Circle K: Hà Nội’s most popular convenience store is a popular backdrop in Wong Kar Wai’s cinematography. — Photo Jet Tone Films |
Alex Reeves - @afreeves23
‘Hanging out’ - something that exists in pretty much every culture around the world. Younger people, especially, will always find somewhere to meet and enjoy one another's company without the watchful gaze of the parental eye. Sadly, despite this being a demographic I can no longer identify myself within, it's no less fascinating to see the Vietnamese equivalent of my younger years.
We’re overly acquainted with the American icons of youth culture – diners, arcades, and drive-in movies. The UK has its pubs and greasy spoon cafes, though, with the cost of living, today's youth have more often been relegated to the outside of supermarkets or on school playing fields and public parks. But what about here?

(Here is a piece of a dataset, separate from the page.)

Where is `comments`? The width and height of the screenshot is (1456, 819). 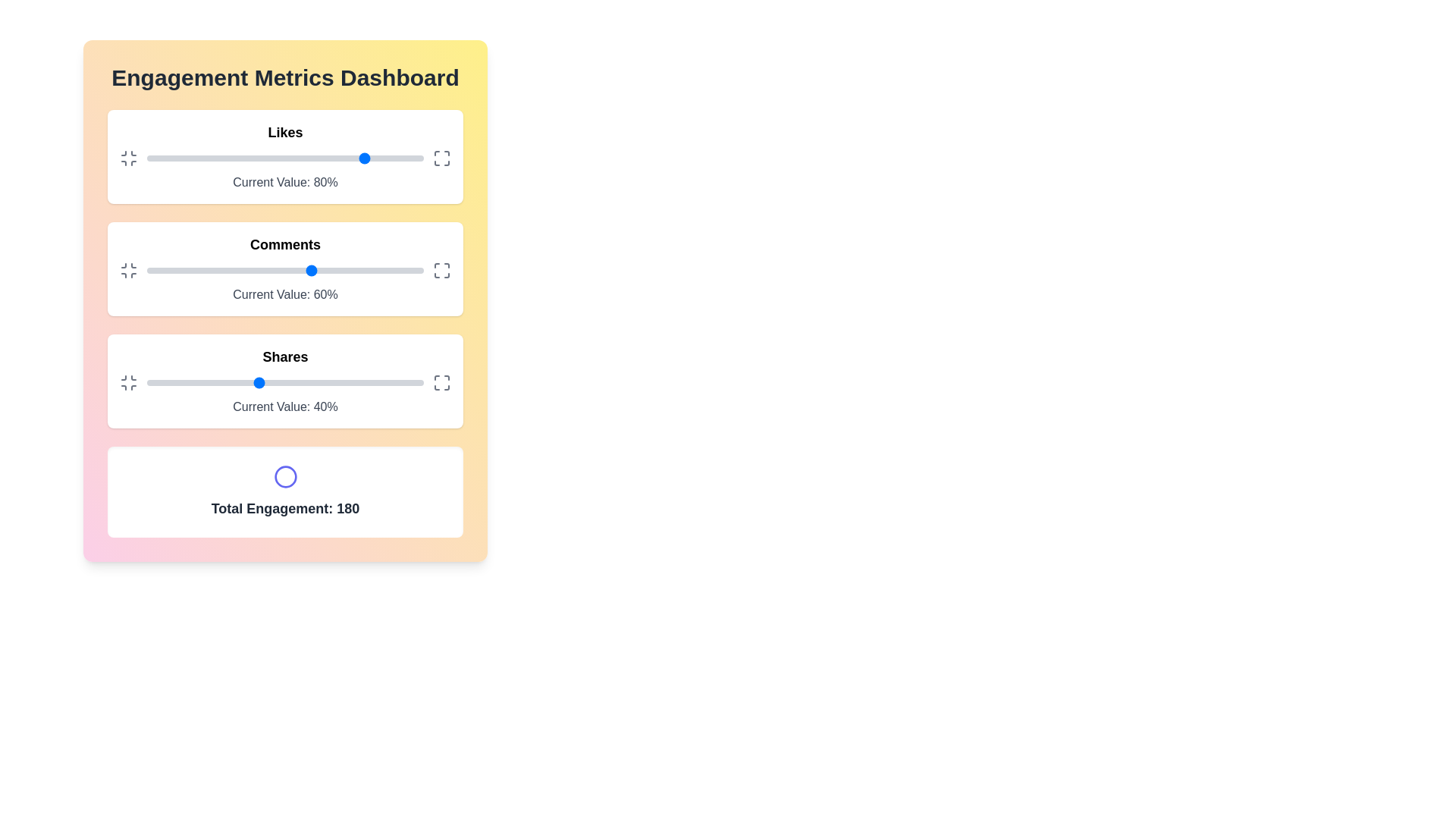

Stop by your local Circle K and you’ll notice convenience store culture in full swing. It’s here that acts as the social hub for many today. Cheaper than a cafe and with instant noodles and an array of other snacks on hand. It's the perfect spot to catch up. Groups of young adults fill the image with dots of tired workers scattered across the picture, seeking respite and cheap coffee between shifts across the country – a demographic I can more easily relate to.
Hidden away in little dining rooms that you might not even know are there unless you’ve wandered up the inconspicuous staircase in the back corner of the shop floor, are rooms full of conversation and energy. In an increasingly online world where so many young people have the option of retreating to a considerably and sometimes entirely digital existence, it's reassuring to know that the allure of real-life socialising endures.
To me, Circle K's with their bright signage reflecting the colour of city streets in post downpour puddles, are evocative of the 90’s Wong Kar Wai films that romanticised this strange chain of US convenience stores. Here, as in those films, you can observe the contrast of working solitude and youthful companionship on display together as two different chapters of life in the city, playing out at once.
The affordability of these spots is crucial; they offer a slice of urban life accessible to a broad subsection of society, making them ideal for the hobby of the everyman; people watching. For anyone living here, these stores are a window into the social fabric of Hà Nội. It might not be recommended in Lonely Planet but I implore anyone looking for a different perspective of the city to pull up a stool, grab a cup of instant noodles, a cold beer or tea, and enjoy the buzz.